I crack open the Genius app and, sure enough, her face is there and they’re talking about why Taylor Swift has a writing credit on one of the songs from her new album. Now, I was pretty sure it was a Pop album before but that left no more doubt in my mind. I didn’t bother to read the article on Genius about a song I didn’t know on an album I hadn’t heard yet by an artist I also didn’t know and its relation to another song I probably wasn’t too familiar with. However, what I did get from that was that the album was new and the vibe in general is that it’s a new artist coming through with her debut album.
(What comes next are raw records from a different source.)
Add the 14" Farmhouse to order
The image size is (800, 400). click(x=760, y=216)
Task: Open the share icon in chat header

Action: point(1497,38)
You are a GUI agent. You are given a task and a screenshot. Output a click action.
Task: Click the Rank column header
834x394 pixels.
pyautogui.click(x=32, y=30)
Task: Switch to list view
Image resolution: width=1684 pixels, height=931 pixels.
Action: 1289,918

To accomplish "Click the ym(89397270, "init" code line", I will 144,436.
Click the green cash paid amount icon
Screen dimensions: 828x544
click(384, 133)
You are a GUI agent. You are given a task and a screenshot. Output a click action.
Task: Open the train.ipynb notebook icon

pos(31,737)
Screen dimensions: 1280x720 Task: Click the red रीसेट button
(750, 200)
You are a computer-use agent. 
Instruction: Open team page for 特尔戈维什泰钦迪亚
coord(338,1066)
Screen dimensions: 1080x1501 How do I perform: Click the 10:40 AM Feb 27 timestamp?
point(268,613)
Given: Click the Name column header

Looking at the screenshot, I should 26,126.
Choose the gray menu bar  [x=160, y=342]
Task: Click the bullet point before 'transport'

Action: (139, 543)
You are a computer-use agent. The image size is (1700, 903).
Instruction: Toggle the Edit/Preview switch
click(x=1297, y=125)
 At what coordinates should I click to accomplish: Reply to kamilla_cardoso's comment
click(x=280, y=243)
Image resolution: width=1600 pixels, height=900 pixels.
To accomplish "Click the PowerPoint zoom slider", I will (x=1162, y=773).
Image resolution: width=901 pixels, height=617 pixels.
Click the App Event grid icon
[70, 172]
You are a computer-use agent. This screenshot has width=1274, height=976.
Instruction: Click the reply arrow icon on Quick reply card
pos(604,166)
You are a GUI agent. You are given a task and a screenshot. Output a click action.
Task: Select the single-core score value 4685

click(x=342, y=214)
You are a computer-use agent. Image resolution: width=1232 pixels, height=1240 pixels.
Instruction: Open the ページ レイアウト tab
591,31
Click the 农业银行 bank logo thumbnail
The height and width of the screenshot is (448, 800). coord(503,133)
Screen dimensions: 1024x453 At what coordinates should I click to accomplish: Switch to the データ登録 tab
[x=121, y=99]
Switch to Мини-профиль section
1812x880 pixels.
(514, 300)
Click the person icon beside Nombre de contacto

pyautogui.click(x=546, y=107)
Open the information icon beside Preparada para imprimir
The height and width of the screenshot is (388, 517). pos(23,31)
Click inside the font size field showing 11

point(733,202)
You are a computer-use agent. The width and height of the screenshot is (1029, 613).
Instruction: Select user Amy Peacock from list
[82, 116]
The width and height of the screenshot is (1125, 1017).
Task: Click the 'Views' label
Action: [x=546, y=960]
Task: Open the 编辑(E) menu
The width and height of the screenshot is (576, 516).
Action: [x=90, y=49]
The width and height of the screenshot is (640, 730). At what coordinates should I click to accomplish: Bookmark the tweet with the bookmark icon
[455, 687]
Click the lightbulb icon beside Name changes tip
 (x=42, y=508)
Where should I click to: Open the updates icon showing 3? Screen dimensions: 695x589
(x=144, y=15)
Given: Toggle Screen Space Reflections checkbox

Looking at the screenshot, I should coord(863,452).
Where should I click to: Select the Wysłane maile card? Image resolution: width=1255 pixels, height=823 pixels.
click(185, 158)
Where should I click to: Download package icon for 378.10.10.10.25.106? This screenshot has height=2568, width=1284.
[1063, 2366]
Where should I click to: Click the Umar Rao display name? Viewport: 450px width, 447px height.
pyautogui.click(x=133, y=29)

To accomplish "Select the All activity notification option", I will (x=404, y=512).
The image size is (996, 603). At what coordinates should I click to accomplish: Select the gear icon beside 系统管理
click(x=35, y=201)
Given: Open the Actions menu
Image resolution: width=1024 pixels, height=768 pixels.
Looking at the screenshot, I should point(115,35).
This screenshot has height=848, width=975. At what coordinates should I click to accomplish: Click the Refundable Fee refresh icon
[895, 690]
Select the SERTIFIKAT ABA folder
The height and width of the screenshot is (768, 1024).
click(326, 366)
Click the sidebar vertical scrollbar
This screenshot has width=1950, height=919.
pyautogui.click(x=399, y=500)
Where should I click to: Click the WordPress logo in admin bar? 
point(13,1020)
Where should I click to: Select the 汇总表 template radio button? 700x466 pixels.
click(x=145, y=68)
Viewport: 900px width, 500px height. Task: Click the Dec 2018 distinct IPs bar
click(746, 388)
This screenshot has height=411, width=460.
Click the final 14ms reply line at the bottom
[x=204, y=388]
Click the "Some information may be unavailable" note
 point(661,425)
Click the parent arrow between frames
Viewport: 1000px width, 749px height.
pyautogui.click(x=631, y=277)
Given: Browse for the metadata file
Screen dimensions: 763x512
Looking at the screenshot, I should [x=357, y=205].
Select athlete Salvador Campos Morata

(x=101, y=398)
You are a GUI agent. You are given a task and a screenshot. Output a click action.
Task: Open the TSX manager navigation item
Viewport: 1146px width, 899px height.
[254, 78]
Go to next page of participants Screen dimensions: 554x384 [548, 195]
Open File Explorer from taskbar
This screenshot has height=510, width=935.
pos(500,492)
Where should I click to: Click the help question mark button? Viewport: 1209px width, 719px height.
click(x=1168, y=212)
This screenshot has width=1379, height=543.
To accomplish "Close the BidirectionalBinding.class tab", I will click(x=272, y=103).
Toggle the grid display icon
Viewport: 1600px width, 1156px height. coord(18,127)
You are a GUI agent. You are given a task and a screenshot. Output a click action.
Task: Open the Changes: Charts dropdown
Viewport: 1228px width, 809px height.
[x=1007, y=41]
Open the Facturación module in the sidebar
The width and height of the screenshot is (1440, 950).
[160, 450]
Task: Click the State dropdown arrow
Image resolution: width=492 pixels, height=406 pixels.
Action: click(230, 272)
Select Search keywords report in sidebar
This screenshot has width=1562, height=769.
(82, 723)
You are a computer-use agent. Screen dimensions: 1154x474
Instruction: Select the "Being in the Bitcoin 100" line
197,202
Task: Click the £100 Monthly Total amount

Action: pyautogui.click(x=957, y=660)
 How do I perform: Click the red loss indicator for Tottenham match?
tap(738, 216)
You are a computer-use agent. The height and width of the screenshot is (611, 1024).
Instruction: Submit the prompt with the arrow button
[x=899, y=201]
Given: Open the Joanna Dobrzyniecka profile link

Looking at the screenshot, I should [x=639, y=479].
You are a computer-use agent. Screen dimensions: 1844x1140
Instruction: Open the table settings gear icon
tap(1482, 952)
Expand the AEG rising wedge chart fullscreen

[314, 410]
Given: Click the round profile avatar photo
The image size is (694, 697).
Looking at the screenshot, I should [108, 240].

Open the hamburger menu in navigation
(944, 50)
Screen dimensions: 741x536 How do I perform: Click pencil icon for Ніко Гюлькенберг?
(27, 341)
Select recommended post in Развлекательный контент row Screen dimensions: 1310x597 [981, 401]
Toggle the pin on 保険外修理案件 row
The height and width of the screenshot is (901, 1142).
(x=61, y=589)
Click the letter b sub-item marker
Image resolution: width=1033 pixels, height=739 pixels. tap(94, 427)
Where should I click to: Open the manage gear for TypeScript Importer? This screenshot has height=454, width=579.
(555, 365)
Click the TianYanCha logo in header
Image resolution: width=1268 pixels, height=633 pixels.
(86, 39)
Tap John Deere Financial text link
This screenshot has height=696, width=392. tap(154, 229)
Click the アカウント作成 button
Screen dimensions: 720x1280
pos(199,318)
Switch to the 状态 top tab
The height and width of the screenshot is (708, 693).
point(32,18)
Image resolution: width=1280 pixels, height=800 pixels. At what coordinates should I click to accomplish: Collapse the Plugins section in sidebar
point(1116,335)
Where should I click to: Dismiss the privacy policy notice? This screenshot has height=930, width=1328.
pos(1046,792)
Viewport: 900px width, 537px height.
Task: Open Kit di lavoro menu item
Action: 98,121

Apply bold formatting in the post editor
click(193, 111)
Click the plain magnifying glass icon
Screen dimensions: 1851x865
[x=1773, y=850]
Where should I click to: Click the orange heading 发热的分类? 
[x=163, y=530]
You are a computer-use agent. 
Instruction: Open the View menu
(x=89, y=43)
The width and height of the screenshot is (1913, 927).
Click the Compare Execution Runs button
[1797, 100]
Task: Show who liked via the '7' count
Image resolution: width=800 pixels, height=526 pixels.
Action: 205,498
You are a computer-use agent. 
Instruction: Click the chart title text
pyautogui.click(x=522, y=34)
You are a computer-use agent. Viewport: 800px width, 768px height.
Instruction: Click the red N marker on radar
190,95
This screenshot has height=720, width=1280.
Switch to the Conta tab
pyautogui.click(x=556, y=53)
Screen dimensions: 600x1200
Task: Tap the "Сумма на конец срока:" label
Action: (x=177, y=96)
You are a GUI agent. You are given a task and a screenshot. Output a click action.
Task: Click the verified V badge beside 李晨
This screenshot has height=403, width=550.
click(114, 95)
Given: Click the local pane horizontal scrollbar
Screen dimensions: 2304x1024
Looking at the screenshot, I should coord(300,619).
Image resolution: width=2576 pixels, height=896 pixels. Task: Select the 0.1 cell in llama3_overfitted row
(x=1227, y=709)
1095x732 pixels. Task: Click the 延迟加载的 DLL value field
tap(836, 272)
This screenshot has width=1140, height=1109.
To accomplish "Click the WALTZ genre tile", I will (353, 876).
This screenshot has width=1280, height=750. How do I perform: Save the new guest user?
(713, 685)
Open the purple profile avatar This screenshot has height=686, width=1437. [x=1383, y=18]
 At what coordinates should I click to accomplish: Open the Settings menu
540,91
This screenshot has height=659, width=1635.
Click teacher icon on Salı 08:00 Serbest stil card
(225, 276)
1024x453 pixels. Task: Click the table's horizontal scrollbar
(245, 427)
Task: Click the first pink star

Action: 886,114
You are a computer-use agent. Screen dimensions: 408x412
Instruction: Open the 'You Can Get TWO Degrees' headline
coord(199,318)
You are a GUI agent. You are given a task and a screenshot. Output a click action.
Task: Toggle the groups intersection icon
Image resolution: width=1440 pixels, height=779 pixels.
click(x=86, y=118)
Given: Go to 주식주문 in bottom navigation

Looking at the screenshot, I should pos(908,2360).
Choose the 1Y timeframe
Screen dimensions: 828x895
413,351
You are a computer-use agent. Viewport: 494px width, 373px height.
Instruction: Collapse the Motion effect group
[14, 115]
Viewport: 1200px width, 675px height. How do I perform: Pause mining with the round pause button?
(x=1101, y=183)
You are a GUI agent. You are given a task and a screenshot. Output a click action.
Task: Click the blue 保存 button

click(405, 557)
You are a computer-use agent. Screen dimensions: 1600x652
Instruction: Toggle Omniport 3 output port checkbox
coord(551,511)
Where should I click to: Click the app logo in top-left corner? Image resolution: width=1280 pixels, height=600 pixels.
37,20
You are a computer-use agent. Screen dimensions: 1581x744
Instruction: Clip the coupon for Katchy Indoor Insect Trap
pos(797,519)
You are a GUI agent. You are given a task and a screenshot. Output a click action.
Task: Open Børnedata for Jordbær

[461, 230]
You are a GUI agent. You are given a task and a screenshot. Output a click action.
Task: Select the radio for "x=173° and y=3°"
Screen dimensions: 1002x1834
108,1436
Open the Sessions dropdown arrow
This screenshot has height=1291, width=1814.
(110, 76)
I typically like this type of stuff, you know? getting to experience an artist’s debut album and all that. So I went in blind (especially as Anthony Fantano hadn’t dropped the video on it yet) and while I was listening to it, the song “driver’s license” came on. When I hit the chorus I thought “Oh! This is that TikTok song. She’s the one that sang the TikTok song”.
At that point all the pieces fell into place in my head. I listened to the rest of the album and I thought it was great, especially cos it’s her debut album. It is brimming with teenage energy, every song has its genuine highlights. Its main themes are the topsy-turvy, uncaring and often wicked nature of young love and even if you’re not in that emotional space you can always take a seat and enjoy some of the impressive vocal performances.
However, the album itself is doing very well, streaming wise. Like historically well, having reportedly surpassed Drake’s “Scorpion” earning the biggest second week streams for an album by any album in Spotify history logging over 321 million (?!) streams.
Now a lot of people seem to have seen this and found a way to multiply 2 by 2 and come up with 5.
If you don’t know, Aubrey “Drake” Graham is one of the most popular and successful artists of the last decade. His worldwide appeal, his superstar personality and his ability to churn out unreal stats every time on every single project is the type of stuff that puts him at the very top and very recently won him a billboard award for artist of the decade.
Now, taking Olivia’s new stats into consideration, the fact that she seems to be sliding on Drake’s level like that has a lot of people shook. “Does this mean that she’s a bigger artist than he is” they think, subconsciously, because that’s the very same line of argument they use when comparing Drake to other artists because surely being able to put up bigger streaming numbers has to mean he is a bigger and better (?) artist than whoever else. (Kids, financial success does not equal artistic validation)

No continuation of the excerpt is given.